Over the next number of weeks in the aftermath of the General Election, the Constitution will be mentioned in news bulletins. Many people are aware of what the Constitution is in general terms, but what does it really mean?

On 29 December 1937, following a Referendum, the people of Ireland decided to introduce a new Constitution. This Constitution replaced the one which had previously existed since 1922 and which was the first Independent Constitution of the Free State.

Our current Constitution sets out the framework within which Law and Order operates in the Republic of Ireland. It is the primary piece of law around which the Government, the Dáil, the Courts, the Irish Language, fundamental rights, the place of religion and other basic laws are framed.

Taking it in light of what we will hear over the next number of weeks in the news, the Government provisions for the Dáil are set out in articles 15 to 27. Under the terms of the Constitution, the Houses of the Oireachtas are divided into the Dáil and Seanad. There are 158 TD’s and 60 Senators.

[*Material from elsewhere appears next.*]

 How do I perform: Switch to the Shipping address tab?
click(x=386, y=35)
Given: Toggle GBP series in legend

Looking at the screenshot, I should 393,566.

The Constitution does not provide for the creation of Political parties. This is decided by political preferences from time to time. The Constitution does provide specifically for the position of An Taoiseach and indicates that a Dáil can only have a maximum life span of 5 years. It was because of the Constitution that the election was called on 26 February 2016 and also that there must be an election for the position of An Taoiseach on 10 March 2016.

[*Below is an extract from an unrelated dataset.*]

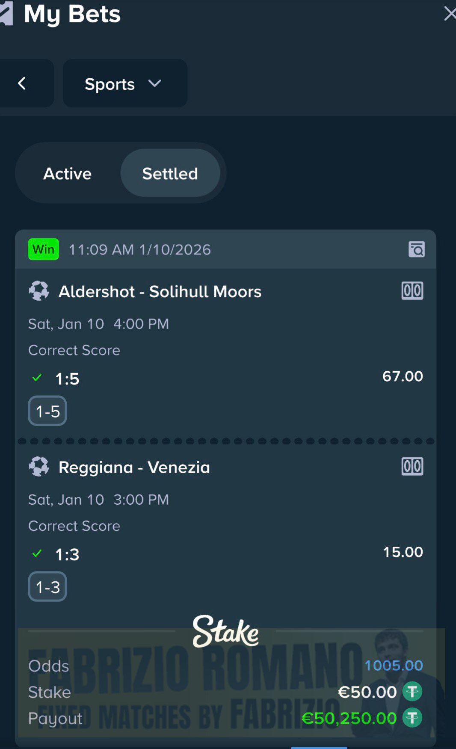Click the green Win status badge
Image resolution: width=456 pixels, height=749 pixels.
(43, 249)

From the Dáil then, the TD’s elect a government to govern. We will see this played in public over the next number of days and weeks. If a Government cannot be formed and consistence cannot be reached, then a further election will have to take place.

This will occur when the Taoiseach calls an election and requests the President to dissolve the Dáil. The position of the President is set out in Articles 12 to 14.

Aside from Politics, the position of the Courts is set out in Articles 34 to 37. The appointment of Judges, their remuneration, resignation and removal are provided for. Also, the division of the Courts system as between District, Circuit, High Court, Court of Appeal and Supreme Court also arises.

You will hear often in the in the news and press reference to Constitutional Rights. These are fundamental rights which are contained within Articles 40 to 44. They include the right to life, the right to earn a living, the right to legal representation, free association and of course, most recently, the right to equality which allows for marriage of those of the same gender. This has generally been the area of the constitution that is most litigated and which receives the most attention because of the importance that is placed on fundamental human rights.

Many countries that strive for constitutional stability do not have these types of rights and we are fortunate to have them and invoke them on a day to day basis.

To amend the Constitution a Referendum of the people is required. We have been regularly asked to amend the Constitution for issues such as abortion, divorce, and of course most recently equality. We have also been asked to amend the Constitution to allow for the creation of a new Court, known as the Court of Appeal, which has now taken place.

While it may not be apparent, the Constitution is not only something that is left on a shelf, but is something that is involved in each of our activities on a day to day basis.

Many people pass it by and simply are unaware of its significance, until of course election time. We could not exist without it and law and order would not be maintained but for it and the rules that it creates.